:: MATERIAL FOR THIS TASK

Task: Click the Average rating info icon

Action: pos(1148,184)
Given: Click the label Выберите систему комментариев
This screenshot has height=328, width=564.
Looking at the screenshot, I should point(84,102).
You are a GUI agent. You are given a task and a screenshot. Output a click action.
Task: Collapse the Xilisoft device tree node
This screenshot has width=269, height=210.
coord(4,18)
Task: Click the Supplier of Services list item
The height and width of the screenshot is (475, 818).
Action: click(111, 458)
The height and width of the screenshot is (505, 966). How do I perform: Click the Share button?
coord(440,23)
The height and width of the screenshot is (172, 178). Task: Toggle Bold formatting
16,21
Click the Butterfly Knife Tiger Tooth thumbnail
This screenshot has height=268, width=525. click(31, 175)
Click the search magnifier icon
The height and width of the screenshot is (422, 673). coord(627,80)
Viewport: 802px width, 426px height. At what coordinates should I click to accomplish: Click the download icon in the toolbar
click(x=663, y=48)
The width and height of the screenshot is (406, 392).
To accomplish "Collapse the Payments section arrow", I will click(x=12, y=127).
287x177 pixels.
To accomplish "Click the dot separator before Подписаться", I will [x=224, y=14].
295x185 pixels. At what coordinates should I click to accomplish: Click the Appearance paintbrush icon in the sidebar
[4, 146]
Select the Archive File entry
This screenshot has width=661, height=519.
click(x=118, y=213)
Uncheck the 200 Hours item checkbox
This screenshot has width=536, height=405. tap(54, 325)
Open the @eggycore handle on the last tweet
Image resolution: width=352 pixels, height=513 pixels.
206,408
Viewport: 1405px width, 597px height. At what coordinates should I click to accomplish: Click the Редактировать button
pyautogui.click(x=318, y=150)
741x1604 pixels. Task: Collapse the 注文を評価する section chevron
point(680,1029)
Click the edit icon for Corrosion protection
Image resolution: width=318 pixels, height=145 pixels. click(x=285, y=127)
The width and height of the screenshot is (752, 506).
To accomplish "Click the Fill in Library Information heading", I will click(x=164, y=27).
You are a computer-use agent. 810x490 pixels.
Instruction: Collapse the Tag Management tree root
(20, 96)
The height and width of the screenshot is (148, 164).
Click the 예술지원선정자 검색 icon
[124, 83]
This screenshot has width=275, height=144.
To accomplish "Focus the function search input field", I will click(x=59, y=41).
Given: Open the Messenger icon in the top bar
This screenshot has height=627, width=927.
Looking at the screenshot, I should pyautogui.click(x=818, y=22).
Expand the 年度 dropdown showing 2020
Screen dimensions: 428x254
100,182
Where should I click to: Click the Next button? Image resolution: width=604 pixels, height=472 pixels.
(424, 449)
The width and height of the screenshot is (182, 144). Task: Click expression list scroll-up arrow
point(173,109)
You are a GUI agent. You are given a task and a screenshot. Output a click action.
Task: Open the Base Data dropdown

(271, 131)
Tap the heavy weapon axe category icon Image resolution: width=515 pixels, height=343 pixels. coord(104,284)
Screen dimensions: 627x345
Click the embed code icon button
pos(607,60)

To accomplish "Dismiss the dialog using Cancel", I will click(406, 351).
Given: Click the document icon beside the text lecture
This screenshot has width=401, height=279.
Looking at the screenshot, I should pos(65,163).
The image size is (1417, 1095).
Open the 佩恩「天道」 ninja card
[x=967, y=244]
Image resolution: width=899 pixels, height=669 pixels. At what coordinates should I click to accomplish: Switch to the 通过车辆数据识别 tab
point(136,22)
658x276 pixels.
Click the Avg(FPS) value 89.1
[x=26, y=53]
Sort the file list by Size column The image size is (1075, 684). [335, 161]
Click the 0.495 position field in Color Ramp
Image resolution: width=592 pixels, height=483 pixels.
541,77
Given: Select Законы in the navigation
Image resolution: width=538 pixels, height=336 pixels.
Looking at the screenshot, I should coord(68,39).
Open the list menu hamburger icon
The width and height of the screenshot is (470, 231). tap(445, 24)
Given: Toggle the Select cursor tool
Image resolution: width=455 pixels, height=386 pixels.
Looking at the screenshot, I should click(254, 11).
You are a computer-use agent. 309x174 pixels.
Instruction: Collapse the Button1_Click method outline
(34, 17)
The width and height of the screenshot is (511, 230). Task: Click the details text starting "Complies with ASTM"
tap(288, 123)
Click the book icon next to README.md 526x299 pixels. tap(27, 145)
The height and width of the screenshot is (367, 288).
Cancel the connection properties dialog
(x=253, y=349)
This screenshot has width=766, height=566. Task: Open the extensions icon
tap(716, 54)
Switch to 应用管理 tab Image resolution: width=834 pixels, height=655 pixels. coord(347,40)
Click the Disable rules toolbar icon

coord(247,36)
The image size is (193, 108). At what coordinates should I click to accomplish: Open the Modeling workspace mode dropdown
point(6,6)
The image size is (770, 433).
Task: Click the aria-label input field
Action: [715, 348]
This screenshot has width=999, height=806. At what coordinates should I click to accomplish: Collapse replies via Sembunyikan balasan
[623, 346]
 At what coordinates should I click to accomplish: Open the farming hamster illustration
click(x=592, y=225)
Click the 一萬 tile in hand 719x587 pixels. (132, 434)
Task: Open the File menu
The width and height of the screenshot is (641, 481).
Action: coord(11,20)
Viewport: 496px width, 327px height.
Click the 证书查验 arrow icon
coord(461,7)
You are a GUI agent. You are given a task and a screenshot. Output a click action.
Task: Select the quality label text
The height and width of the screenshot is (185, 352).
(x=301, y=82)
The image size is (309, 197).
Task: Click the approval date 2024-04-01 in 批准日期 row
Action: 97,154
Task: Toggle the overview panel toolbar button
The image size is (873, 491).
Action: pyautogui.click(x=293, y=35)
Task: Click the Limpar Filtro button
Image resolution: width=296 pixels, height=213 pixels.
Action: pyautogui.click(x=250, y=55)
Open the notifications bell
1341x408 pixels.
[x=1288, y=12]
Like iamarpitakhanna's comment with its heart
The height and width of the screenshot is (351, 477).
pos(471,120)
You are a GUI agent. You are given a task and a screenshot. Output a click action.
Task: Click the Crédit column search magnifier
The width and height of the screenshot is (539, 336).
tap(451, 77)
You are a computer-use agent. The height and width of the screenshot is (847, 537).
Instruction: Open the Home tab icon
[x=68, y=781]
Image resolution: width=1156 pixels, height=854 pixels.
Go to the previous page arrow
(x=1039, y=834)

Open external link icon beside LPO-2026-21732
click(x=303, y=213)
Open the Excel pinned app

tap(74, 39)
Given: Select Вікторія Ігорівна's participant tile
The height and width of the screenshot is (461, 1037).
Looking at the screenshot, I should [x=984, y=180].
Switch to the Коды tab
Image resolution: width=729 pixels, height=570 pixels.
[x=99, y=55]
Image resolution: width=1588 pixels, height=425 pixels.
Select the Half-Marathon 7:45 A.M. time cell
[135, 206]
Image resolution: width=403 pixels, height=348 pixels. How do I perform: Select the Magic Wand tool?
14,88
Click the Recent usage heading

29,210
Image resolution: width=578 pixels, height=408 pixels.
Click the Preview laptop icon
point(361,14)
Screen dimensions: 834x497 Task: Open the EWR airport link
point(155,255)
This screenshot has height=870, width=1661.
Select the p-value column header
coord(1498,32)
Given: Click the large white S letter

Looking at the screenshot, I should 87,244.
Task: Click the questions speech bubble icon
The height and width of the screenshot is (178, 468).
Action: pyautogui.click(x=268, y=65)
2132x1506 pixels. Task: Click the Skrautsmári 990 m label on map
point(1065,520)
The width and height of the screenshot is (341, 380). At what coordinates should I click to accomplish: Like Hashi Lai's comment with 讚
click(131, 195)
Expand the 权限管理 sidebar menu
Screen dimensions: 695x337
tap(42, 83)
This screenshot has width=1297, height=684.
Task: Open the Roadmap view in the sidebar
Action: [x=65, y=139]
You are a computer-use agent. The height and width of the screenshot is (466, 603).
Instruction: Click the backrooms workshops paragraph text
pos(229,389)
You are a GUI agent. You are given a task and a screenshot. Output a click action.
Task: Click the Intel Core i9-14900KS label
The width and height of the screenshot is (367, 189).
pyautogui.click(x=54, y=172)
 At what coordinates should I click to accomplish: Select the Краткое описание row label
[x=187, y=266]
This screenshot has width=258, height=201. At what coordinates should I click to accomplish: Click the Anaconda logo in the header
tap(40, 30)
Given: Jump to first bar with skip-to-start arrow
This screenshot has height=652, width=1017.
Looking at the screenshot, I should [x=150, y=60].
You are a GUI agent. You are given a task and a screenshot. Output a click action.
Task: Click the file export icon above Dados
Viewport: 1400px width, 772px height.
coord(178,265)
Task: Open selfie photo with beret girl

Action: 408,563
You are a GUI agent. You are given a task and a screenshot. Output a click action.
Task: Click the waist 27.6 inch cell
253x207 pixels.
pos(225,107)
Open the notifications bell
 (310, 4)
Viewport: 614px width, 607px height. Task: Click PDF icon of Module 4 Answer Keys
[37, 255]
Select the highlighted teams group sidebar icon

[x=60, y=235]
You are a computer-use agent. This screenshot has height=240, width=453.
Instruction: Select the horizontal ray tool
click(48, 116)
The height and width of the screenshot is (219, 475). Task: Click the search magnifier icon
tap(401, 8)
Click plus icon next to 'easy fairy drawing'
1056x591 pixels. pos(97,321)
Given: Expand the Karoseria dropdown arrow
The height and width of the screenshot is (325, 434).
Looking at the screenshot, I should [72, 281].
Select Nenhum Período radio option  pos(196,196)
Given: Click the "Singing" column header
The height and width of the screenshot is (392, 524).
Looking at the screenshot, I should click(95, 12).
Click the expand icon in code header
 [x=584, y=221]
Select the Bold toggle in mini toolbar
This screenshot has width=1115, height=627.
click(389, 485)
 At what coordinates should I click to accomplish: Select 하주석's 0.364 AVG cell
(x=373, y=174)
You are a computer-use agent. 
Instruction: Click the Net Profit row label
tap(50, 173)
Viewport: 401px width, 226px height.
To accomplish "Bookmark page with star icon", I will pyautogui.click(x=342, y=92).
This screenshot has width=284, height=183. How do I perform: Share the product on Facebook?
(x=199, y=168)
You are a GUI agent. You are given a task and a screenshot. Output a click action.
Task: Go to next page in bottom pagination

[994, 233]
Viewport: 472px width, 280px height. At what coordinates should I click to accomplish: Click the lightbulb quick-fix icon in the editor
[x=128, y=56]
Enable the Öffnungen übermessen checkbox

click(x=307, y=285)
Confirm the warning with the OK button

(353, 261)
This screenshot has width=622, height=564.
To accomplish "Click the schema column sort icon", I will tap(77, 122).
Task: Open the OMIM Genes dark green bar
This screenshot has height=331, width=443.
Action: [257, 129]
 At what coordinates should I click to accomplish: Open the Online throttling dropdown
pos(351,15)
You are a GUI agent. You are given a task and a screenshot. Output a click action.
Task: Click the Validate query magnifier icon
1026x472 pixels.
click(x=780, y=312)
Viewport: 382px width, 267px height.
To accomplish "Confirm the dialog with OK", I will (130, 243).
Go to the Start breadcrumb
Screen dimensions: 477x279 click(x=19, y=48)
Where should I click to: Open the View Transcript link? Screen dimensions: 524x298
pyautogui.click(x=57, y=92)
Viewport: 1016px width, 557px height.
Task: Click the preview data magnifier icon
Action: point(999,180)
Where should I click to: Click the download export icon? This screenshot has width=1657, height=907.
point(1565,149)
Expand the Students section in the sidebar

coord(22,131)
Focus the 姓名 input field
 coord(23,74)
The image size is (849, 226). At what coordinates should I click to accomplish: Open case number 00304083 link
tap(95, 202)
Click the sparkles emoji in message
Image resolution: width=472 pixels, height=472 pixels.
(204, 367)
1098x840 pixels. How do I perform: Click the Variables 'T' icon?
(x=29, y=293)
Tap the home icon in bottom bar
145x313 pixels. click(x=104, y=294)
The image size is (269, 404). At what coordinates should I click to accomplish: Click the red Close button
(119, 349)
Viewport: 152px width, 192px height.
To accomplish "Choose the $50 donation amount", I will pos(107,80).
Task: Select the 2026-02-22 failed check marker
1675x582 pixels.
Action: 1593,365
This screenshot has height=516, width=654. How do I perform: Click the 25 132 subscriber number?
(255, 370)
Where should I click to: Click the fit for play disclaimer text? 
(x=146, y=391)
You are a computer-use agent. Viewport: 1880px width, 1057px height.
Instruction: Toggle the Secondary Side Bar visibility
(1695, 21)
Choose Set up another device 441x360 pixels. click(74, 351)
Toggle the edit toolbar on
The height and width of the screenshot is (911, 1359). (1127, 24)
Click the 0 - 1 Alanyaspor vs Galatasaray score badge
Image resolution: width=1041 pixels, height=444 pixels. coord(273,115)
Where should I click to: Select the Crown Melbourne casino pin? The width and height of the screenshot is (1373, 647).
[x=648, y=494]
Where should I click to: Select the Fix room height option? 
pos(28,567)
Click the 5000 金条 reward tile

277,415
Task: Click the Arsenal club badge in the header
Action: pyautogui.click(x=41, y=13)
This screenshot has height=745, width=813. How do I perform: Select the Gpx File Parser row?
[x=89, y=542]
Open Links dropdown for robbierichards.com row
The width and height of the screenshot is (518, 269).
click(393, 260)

::::

## REQUIREMENT
Return only the lines between the one holding "This screenshot has width=275, height=144." and the one holding "Expand the 年度 dropdown showing 2020", inclusive, exactly as they appear above.

## SOLUTION TO THE EXERCISE
This screenshot has width=275, height=144.
To accomplish "Focus the function search input field", I will click(x=59, y=41).
Given: Open the Messenger icon in the top bar
This screenshot has height=627, width=927.
Looking at the screenshot, I should pyautogui.click(x=818, y=22).
Expand the 年度 dropdown showing 2020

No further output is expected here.